December 11, 1994|By Arthur Hirsch | Arthur Hirsch,Sun Staff Writer
At their 25th reunion last summer, members of Allegany High School Class of 1969 realized that Frances Hughes Glendening was Francie no more. The chubby girl who starved herself to make the school drill team had grown so thin, cut her hair so short that some of her old buddies hardly knew her.
To commemorate the disappearance of pudgy young Francie Anne, the Class of 1969 voted Frances Hughes Glendening "Most Changed Woman." But the changes were mostly on the surface.
Mrs. Glendening, 43, has dropped many pounds but still speaks her mind, still drives herself like someone pursuing the shadow of her own perfection, still turns a cheerful face to the world.
She appeared at the reunion with her husband, Parris Nelson Glendening, the 52-year-old Prince George's County Executive and gubernatorial candidate who was soon to embark on the political fight of his life in the general election. The political daughter had become a political spouse, still stomping the campaign trenches with the main man in her life.
As a girl she had walked beside her father, the former state delegate and senator George R. Hughes Jr., when he waged his campaign for Congress in 1970 and lost by fewer than 4,000 votes.
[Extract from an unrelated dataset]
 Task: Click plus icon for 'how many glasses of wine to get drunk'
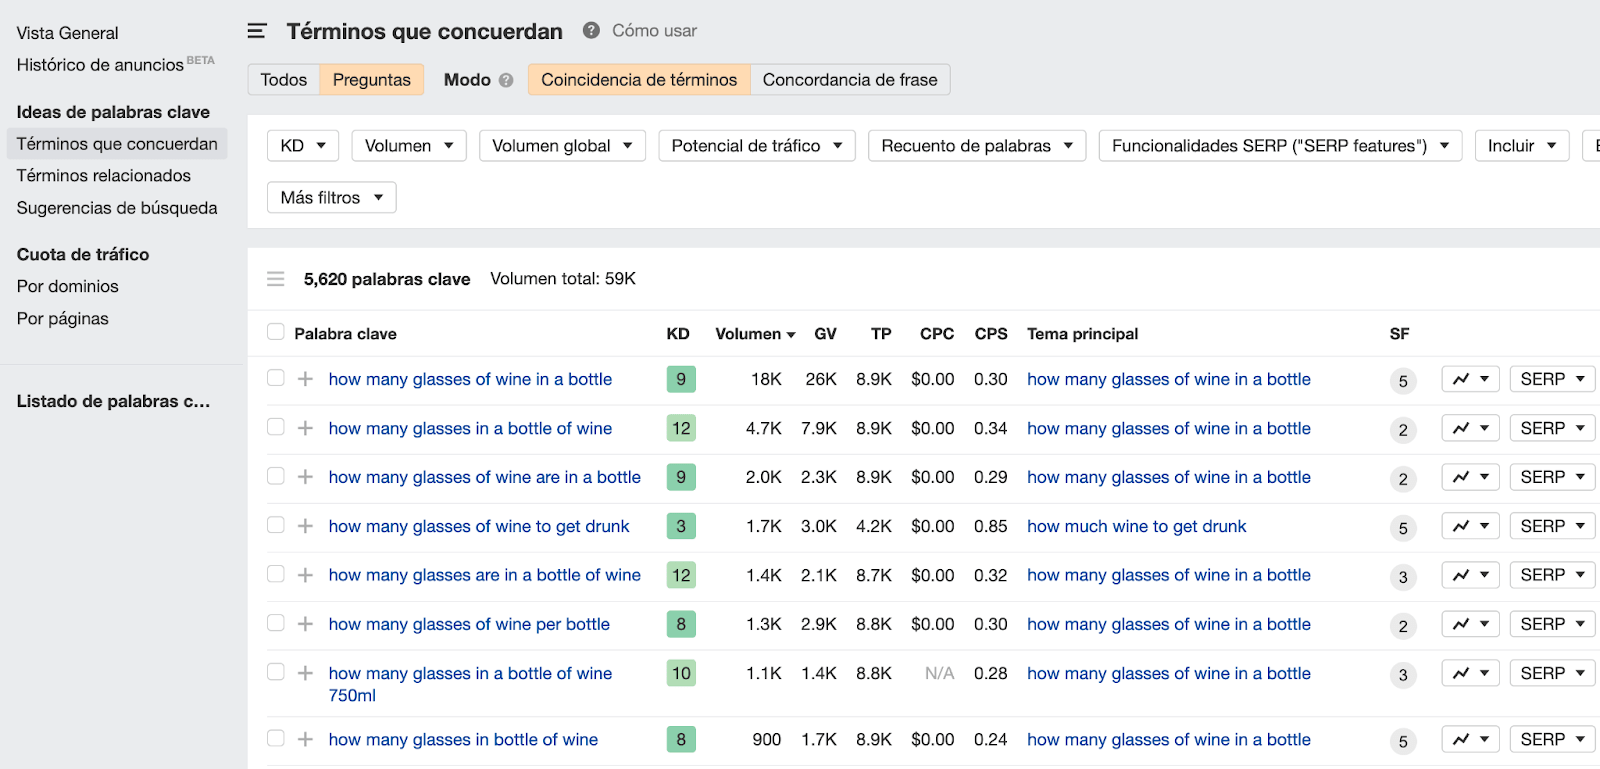point(306,526)
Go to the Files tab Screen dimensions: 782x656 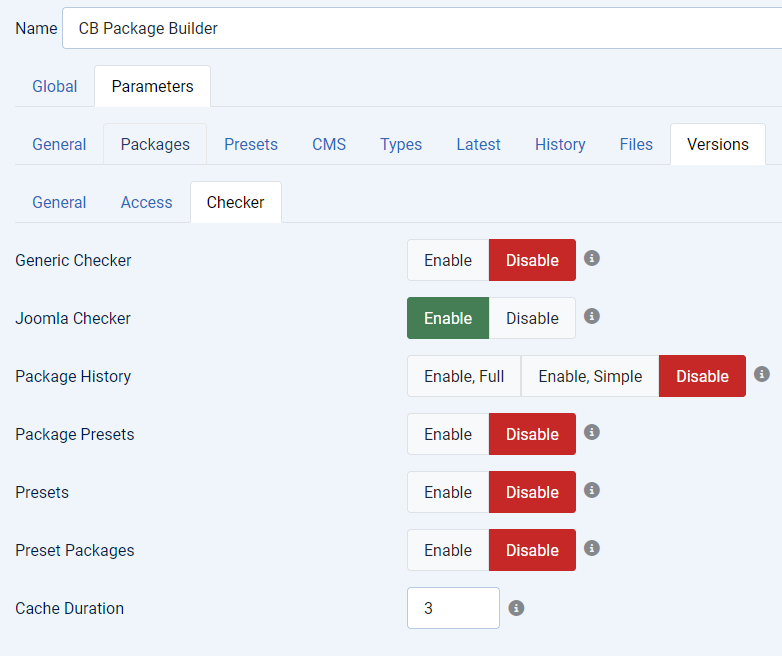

Some people in town figured they'd see Mr. Hughes -- no relation to former Gov. Harry R. Hughes -- move into the governor's mansion one day. Instead, he vanished from elective politics and later slipped into a manic-depressive illness from which he never recovered.
Late on the night of Oct. 16, 1978, he was found dead of asphyxiation at the wheel of his car in the closed garage of the family home in Cumberland. The 53-year-old lawyer and former tax court judge left no suicide note. He left behind a wife, four daughters and a son.
On a winter day nine years later, Mrs. Glendening's 17-year-old brother, Raymond, died of an overdose of morphine. Almost eight months later her mother, Patricia F. Hughes, succumbed at 57 to the bone marrow cancer she had been fighting for seven years.
Mrs. Glendening's response to so much loss has been to "be very vigilant with the family, and even close personal friends. Always try to be the one who really listens. . . . My family is my highest priority. You know my career is important to me. But still. There's nothing, there's no office, there's no amount of money that is equal to that."
Her career takes a new turn next month when she becomes Maryland's first lady -- and by all accounts, the new governor's top political adviser.
It's been that way long before the name Hillary conjured venom on the talk shows. The governor-elect says he always has sought his wife's counsel and will continue to do so.
That was clear last month when Mr. Glendening appeared before a crowd of reporters and television cameras to announce the formation of his transition team. His lieutenant governor-elect, Kathleen Kennedy Townsend, sat on a bench off to the side. Standing with him at the podium was Mrs. Glendening, co-chair of the transition.
Since then, the name "Hillary Glendening" has been tossed around on the talk shows and in letters to the editor. Mrs. Glendening says the comparison to Mrs. Clinton is way off.
"I just want to be myself," she says in an interview at campaign headquarters in College Park. "And that's what I'm going to continue to be. . . . I do what works best for me. And Parris and I do what works best for us as a couple, and as a family."
Joel Rozner, an Annapolis lobbyist and former Glendening chief of staff in Prince George's County, says that in the operation of county government, "Her hand, her shadow wasn't there." A parallel with Hillary Rodham Clinton, he says, "doesn't exist."
Since Mr. Glendening was first elected Prince George's County Executive in 1982, his wife has helped manage the passage to each new administration. Once the new term begins, however, her habit has been to back away, let her husband do his job and return to her own work as a $90,000-a-year policy adviser at the Federal Elections Commission. She says she'll do the same this time, although no one has any doubt about her influence on the governor-elect, however informally she exerts it.
"If you're looking for someone to label his No. 1 adviser, I think it would be Francie," says Lance Billingsley, a Prince George's County lawyer who has known Mr. Glendening about 20 years.
Mr. Glendening has developed a reputation for some of the most disciplined, best-organized political campaigns Maryland has known. Much of the credit for that goes to his wife, say Mr. Billingsley and Mr. Rozner.
"She is not sitting at the head of the table of our core group because she's the candidate's wife, but because she belongs there," says Mr. Rozner, a member of the transition team.
She brings, says Mr. Billingsley, "a wealth of knowledge and experience in Maryland politics."